Growth slows for infrastructure finance in Nbfcs: Icra report

NEW DELHI: Infrastructure lending growth has slowed despite a strong economic recovery following the easing of restrictions after the second wave of the pandemic subsided. In the first nine years of FY22, infrastructure-based loan books posted moderate annualized growth for both non-bank financial corporations (NBFCs) and banks, rating agency Icra Ltd said. on Thursday.

The agency said a recovery was seen after the first wave of the Covid-19 pandemic, with infrastructure lending growing 10% in FY21, although it had slowed in the first half of the fiscal year.

While the slack in recent years was primarily due to stagnation in the credit-to-infrastructure segment of the banking sector, the trend in the first nine months of FY22 was also characterized by moderate portfolio growth of IFCs, Icra said.

The entire NBFC-IFC loan book stood by 13.8 lakh crore as of December 31, 2021, up 6% compared to much stronger growth of 16% in FY21 and 14% in FY20. The IFC public category remains in the majority (94%) with a total loan portfolio of 13.0 lakh crore as of 31 December. This is followed by private IFCs (3.3%) with a total loan book of 0.45 lakh crore and IDFs (2.3%).

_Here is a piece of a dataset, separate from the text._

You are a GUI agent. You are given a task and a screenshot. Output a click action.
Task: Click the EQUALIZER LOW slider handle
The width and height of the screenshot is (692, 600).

“The growth prospects for NBFC-IFCs are strong as infrastructure credit demand is expected to pick up momentum as the government decided to focus on the infrastructure sector to revitalize economic growth. Consequently, NBFC-IFCs loan books are expected to grow 10-12% in FY2023,” said Manushree Saggar, Vice President, Financial Sector Ratings, Icra.

In terms of sector breakdown, energy sector concentration remains higher for IFCs, accounting for 61% of the portfolio as at 31 December, compared to energy sector’s 52% share of banks’ infrastructure segment exposure. This is due to certain NBFC-IFCs, which are specialized institutions solely focused on the energy sector.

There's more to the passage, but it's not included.